HARVEY KLEMMER was a good friend to Britain in the country's darkest hour.
Many Americans who were in London in the Blitz relayed to their countrymen the courage and the tenacity of the British. Few did so, however, in the knowledge that their view flouted the deepest instincts of their boss. For Klemmer was attached to the US Embassy during the Second World War, brought over from the Maritime Commission by its dynamic and self-publicising chairman, Joseph P. Kennedy, the US ambassador. And Kennedy was a defeatist, an admirer of Germany with a ready ear for Charles Lindbergh's estimates of Nazi air power.
When the daylight bombing of London began Kennedy took Klemmer for a walk through St James's Park, and gestured through the gloom at Buckingham Palace. 'I'll bet you 10 to one, any sum you like, that Hitler will be in there within two weeks.' Klemmer had already made vain attempts to educate the ambassador, but his eyewitness report on the treatment of the Jews in Germany had been rebuffed with the casual remark: 'They brought it on themselves.'
Klemmer remained a subversive presence on Kennedy's staff because of the strong mutual affection between the two men. Kennedy was something of a monster in his appetites and his ambitions, but he was a beacon to young men of talent who were outsiders, financial or political condottieri.
Klemmer was one such. Born with the century, a farm boy from St Clair, Michigan, he was a printer's devil at 13, went to sea at 17, and worked as a lumberjack, head teacher of the William Ruddiman School in Detroit, reporter for the Detroit News, editor of the fashion magazine Bridle and Golfer, and lecturer in Spanish at Michigan State University; all this before he was 30. During the Depression he taught himself the skills of public relations and economics, to such effect that, hired by the US Merchant Marine as a PR man, he transferred to the State Department to work on Cordell Hull's Trade Agreement Programme. It was there that he was talent-spotted by Kennedy, who had been made Chairman of the United States Maritime Commission by Roosevelt in 1937.
Kennedy was then on a publicity roll. He had carefully crafted the image of his glamorous family of nine. He had hopes of the presidency. What he needed at the Maritime Commission was an economic survey of US shipping, comprehensive, bold, and delivered at speed. Klemmer orchestrated the team of experts which obliged, compiling the report in four months. Kennedy's publicity machine and the Hearst newsreels did the rest. Klemmer was capable of sustained bursts of concentrated work, he was discreet - even when sent cruising for girls for the predatory Kennedy - and he would always answer back.
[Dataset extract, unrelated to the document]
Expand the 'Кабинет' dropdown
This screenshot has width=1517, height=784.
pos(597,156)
When Kennedy made his ill-judged plea to President Roosevelt for the London embassy, he decided to take Klemmer with him to the Court of St James.
In London Klemmer walked a tightrope. He knew the ambassador's private views. He was privy to his stock-market dealings. As Maritime Commission attache he was handed the job of securing the merchant-marine cargo space which Kennedy demanded for his whisky shipments. He also guessed, from his own experiences, that Churchill was having Kennedy's phone tapped and his cars and residences searched.
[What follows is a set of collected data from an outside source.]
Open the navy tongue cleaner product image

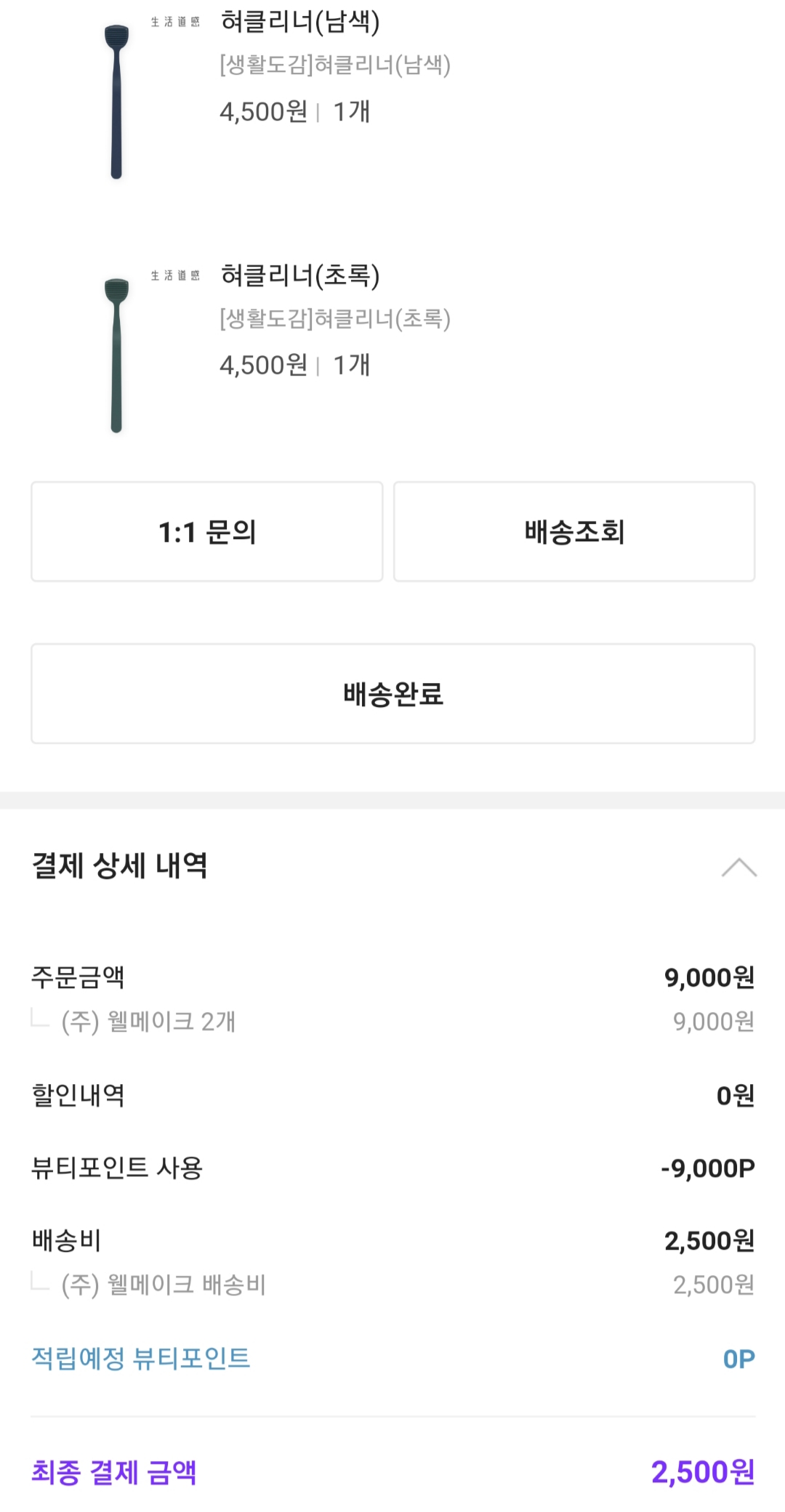point(116,101)
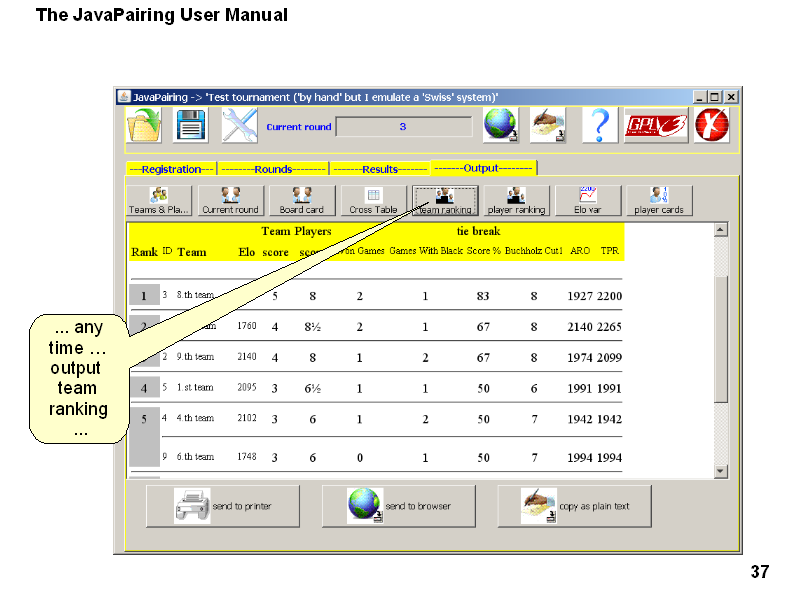
Task: Show Teams & Players output
Action: 159,201
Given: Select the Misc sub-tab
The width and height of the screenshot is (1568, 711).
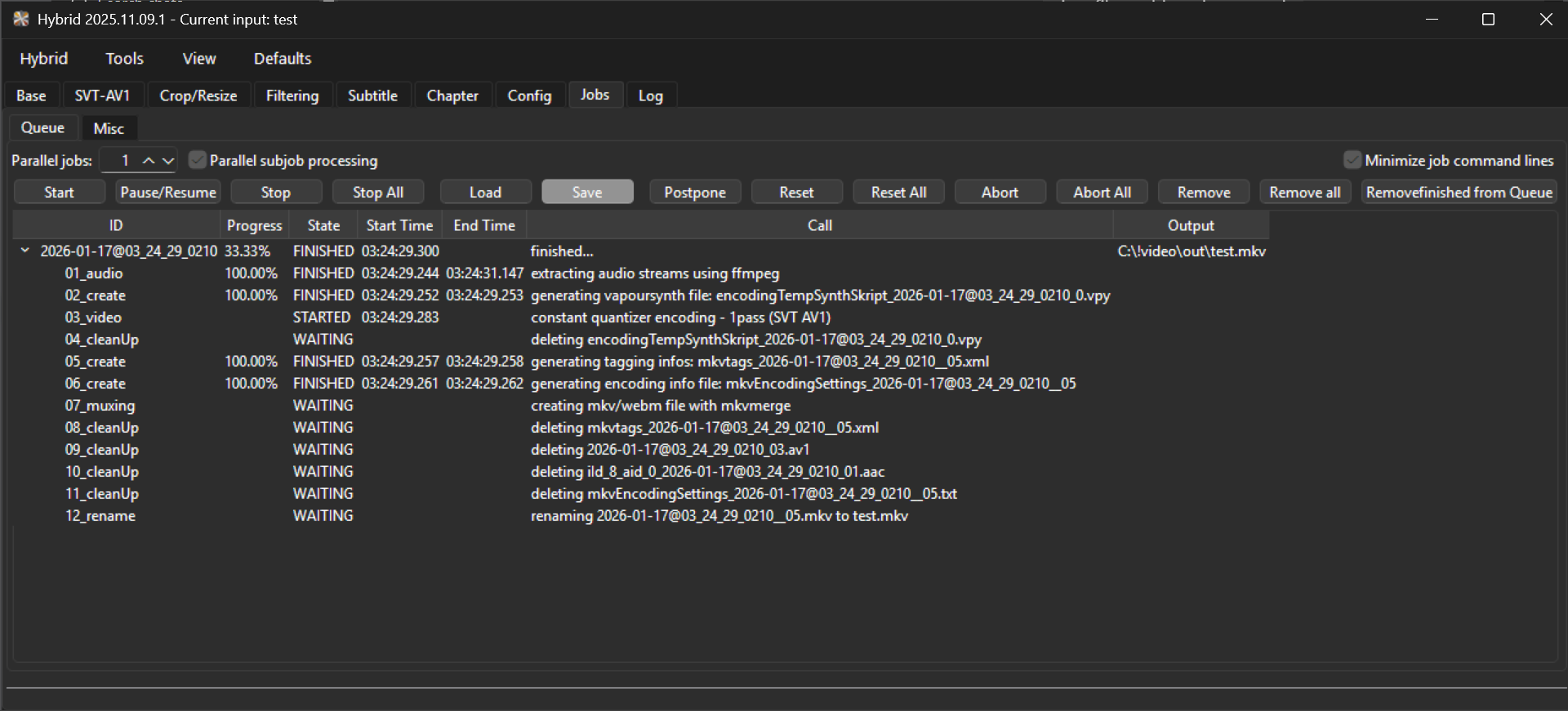Looking at the screenshot, I should point(109,128).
Throughout this period Klemmer asserted his own optimistic view of the British cause and the chances of its survival. A series of books, notably They'll Never Quit and O Dreadful the Night, captured the struggle in racy language. Klemmer also undertook lecture tours throughout the United States, arguing that London could take it. When Kennedy went home in the autumn of 1940, not intending to return, he told Klemmer that he was going 'to tell the American people that that son of a bitch in the White House is going to kill their sons off in a war'. In a long memorandum Klemmer counselled the ambassador against trying to lead an isolationist crusade. The natural constituency for those views, he warned, would not take kindly to a stock market speculator whose louche private life would be made public property if he tangled with Roosevelt. Klemmer's views prevailed, and Kennedy gave Roosevelt a grudging endorsement at the end of the 1940 campaign.
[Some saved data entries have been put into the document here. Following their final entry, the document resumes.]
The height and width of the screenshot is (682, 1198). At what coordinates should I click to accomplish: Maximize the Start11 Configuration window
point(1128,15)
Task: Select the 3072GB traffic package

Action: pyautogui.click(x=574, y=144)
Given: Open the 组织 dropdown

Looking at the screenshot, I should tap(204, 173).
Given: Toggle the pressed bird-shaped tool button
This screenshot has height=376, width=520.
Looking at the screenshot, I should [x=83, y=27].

Klemmer stayed on in London, working with Averell Harriman on the implementation of Lend- Lease. After the War he returned to the State Department in Washington and, when he reached statutory retirement in 1960, he was sought out for a series of attachments to governments in the Far East. Tall, tonsured and hearty, he retained his zest for life even when stricken with a hideous cancer of the face in his ninetieth year.
He lived in retirement for a decade at Eustis, Florida, with his wife of 65 years, Josephine, working on another book about the London years which had been the high point of his life.